自らのパクツイをトレースだと言い張る自称イラストレーター兼自称アニメーター - Togetterまとめ

風邪を引いて、身体は風邪の症状フルコースでも頭は比較的暇を持て余していたためホッテントリやツイートを眺めていたらパクリまとめを見かけました。

正直、またこの手か……と思いつつさっくりと目を通したのですが、ああ、そっか、こういう人々は『楽したい』が必ずしもトップの目的ではなくて、『自分が傷つかずに自己顕示欲を満たしたい』のだなあ……ということに思いいたりました。

たくさんの人々に何と言われようと持論を覆さないのは、要するに『痛がり』だからに過ぎません。鈍いとか、頭が悪いとか、そういうことではないのです。
だから、たくさんの針が自分に向けられているのさえ見て見ないふりをして、持論にしがみついている訳で。唯一それが縋る先だと信じて、切れたロープを握りしめているような。

普段なら滅多にこんな気持ちにはならないタイプなのですが(そしてこういう言い方も好きではないのですが)あぁ、憐れだなぁ……という気分になりました。
それ以外に表現しようがない。
風邪で気分の振れ幅が大きくなっているのかも知れません。

 『何かを作る』というのは『痛いこと』の連続

例えば絵などで顕著ですが、最初は誰だって上手に描けないものです。
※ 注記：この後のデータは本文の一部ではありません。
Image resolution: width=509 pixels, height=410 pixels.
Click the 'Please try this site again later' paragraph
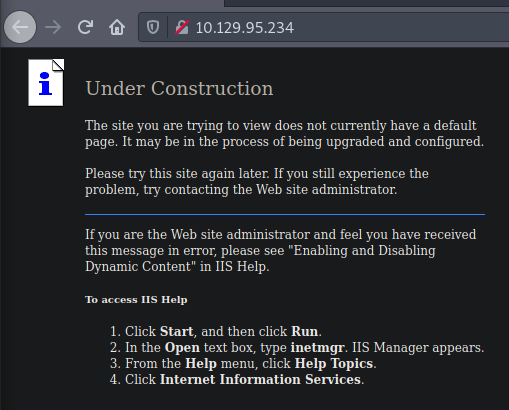coord(257,181)
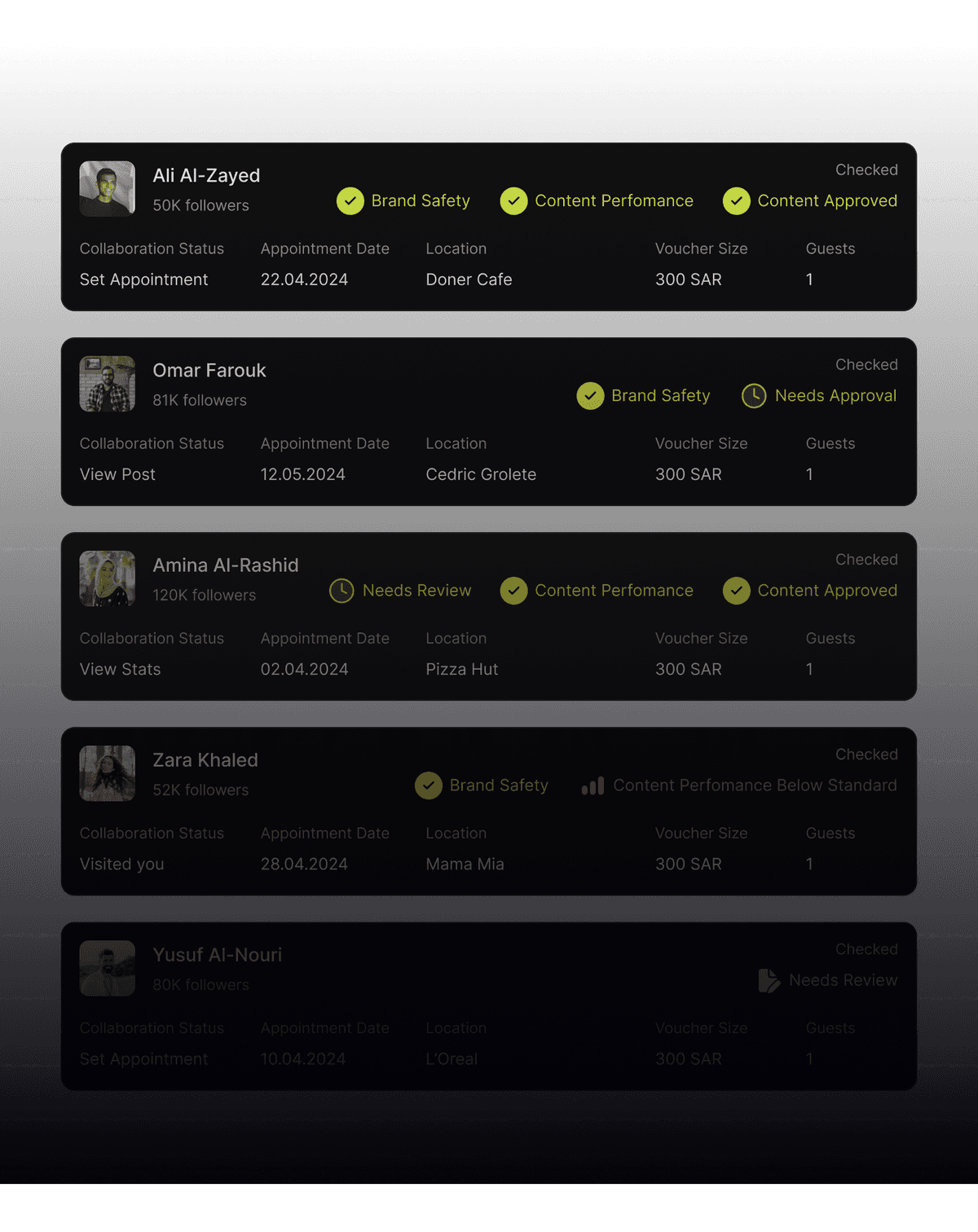Image resolution: width=978 pixels, height=1232 pixels.
Task: Open Omar Farouk's profile photo
Action: [108, 384]

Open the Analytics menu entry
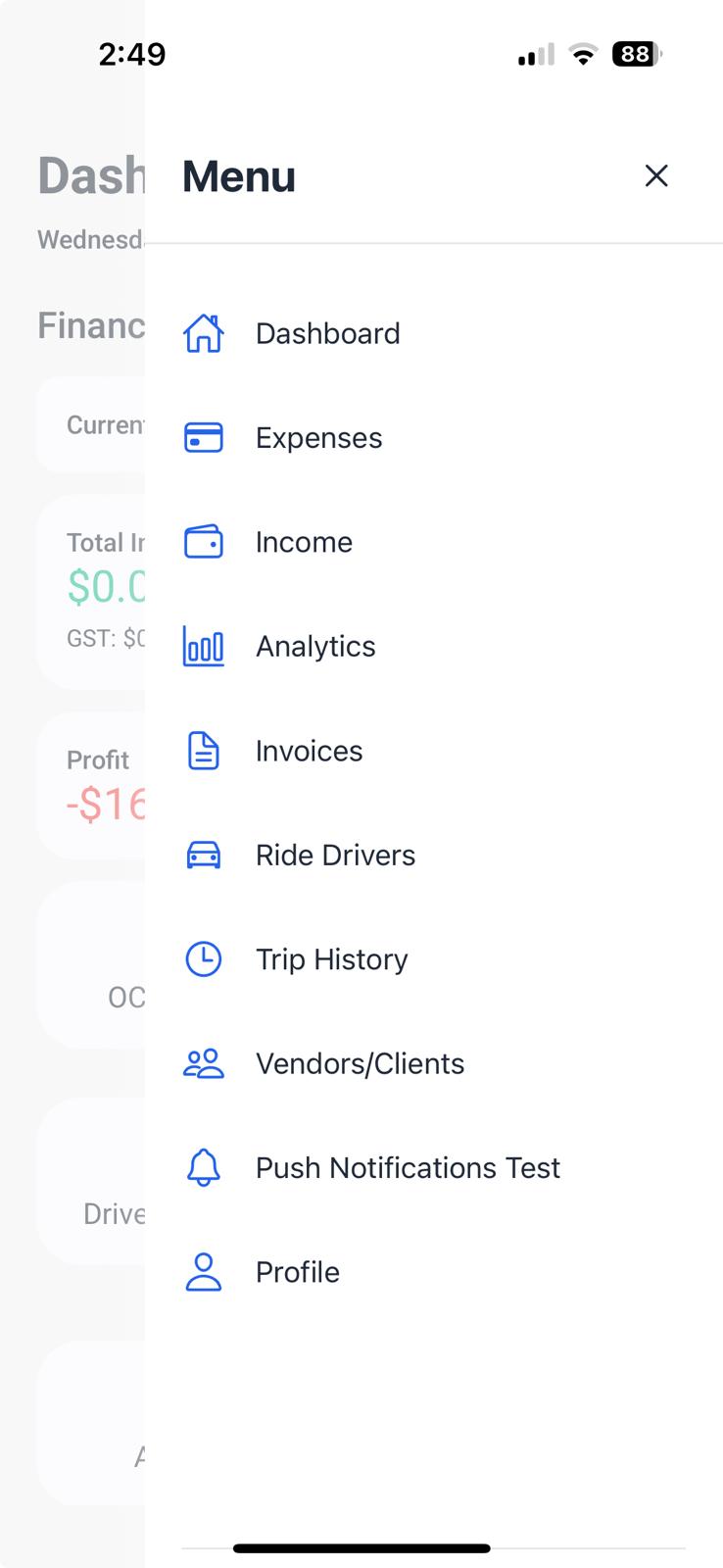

デッサンひとつにしても、観察して、紙に筆を走らせて、見比べて、修正して――の繰り返しです。

ある程度上達したとしても、次は正解のない『個性』やら、他人からの評価、超現実的な『お金』『時間』という問題に入っていく訳で、何かを作っている以上、うまくいかなかったり、不満が残ったり、ということはままあることです。
特に他人からの評価、ということに関して言えば、一生懸命自分が作って良い出来だと思っても、評価が低い、あるいは人目にさえ触れるところまでいかない、ということはよくあります。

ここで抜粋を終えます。